Task requirements =>
A – Reproduce, word for word, the stretch of the Japan Pro Wrestling Alliance article from "The Japan Pro Wrestling Alliance" through "1953 to 1973.".
B – Translate into Spanish this sentence from the Japan Pro Wrestling Alliance article: "Rikidōzan, a former rikishi (sumo wrestling practitioner) who had debuted as a Western-style professional wrestler in 1951, decided in 1953 to establish a territory that would represent the National Wrestling Alliance in Japan."

Document passage =>

---------------

Nihon Puroresu Kyōkai Japan Pro Wrestling Alliance
- Acronym: JWA
- Founded: July 30, 1953
- Defunct: April 14, 1973
- Style: Puroresu
- Headquarters: Japan
- Founder: Rikidōzan
- Owners: Rikidōzan (1953-1963); Michiharu Sadano (1964-1966); Junzo Yoshinosato (1966-1973);
- Successor: All Japan Pro Wrestling New Japan Pro-Wrestling

= Japan Pro Wrestling Alliance =

Japanese professional wrestling promotion

The Japan Pro Wrestling Alliance (日本プロレス協会, Nihon Puroresu Kyōkai), also known as the Japan Pro Wrestling Association and the Japanese Wrestling Association (JWA), was the first professional wrestling promotion to be based in Japan. It operated from 1953 to 1973.

==History==
===JWA under Rikidōzan (1953–1963)===
Rikidōzan, a former rikishi (sumo wrestling practitioner) who had debuted as a Western-style professional wrestler in 1951, decided in 1953 to establish a territory that would represent the National Wrestling Alliance in Japan. Patronages and board members were consisted mostly of Yoshio Kodama and his acquaintances, such as Hisayuki Machii, Kazuo Taoka, Sadao Nagata, Shinsaku Arata, Sadamasa Sakai, Kichitaro Hagiwara, Hirotaka Hayashi, Sadao Oasa, Kozo Ota, Tsunenohana Kan'ichi, Masaichi Nagata, Banboku Ōno, Shojiro Kawashima, Etsusaburo Shiina, and so on. Kawashima, a former police bureaucracy, concerned adhesions between political circles and yakuza and entertainment industries, and later negotiated with Rikidōzan's wife Keiko Tanaka (jp) to exile Machii and Taoka.

---------------

(Part of a data file)
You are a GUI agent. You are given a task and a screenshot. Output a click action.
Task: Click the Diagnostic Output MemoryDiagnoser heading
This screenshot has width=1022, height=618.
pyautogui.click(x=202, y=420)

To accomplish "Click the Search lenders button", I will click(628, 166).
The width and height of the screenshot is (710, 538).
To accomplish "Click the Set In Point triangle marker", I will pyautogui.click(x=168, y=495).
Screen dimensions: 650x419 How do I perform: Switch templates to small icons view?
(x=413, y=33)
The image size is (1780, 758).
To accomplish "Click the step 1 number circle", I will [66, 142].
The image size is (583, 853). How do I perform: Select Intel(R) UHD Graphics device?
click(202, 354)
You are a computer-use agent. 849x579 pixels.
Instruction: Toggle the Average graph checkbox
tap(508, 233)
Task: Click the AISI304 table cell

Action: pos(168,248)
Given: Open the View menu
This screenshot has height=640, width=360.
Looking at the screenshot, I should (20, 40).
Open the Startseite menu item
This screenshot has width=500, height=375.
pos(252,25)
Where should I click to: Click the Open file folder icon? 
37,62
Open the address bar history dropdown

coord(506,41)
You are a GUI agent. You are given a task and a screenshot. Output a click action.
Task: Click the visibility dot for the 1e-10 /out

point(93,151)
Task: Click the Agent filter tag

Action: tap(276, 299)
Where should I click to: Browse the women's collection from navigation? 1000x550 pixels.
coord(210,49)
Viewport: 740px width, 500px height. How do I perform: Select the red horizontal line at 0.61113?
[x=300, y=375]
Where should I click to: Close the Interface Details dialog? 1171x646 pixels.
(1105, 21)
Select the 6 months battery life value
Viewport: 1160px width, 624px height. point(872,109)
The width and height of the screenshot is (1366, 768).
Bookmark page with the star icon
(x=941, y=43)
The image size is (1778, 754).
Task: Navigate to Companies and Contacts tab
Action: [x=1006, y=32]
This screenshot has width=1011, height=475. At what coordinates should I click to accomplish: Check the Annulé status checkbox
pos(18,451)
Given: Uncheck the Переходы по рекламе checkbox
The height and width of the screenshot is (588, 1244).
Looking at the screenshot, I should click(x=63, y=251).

---------------

Final results =>
A –
The Japan Pro Wrestling Alliance (日本プロレス協会, Nihon Puroresu Kyōkai), also known as the Japan Pro Wrestling Association and the Japanese Wrestling Association (JWA), was the first professional wrestling promotion to be based in Japan. It operated from 1953 to 1973.

B – Rikidōzan, un antiguo rikishi (practicante de lucha de sumo) que había debutado como luchador profesional de estilo occidental en 1951, decidió en 1953 establecer un territorio que representaría a la National Wrestling Alliance en Japón.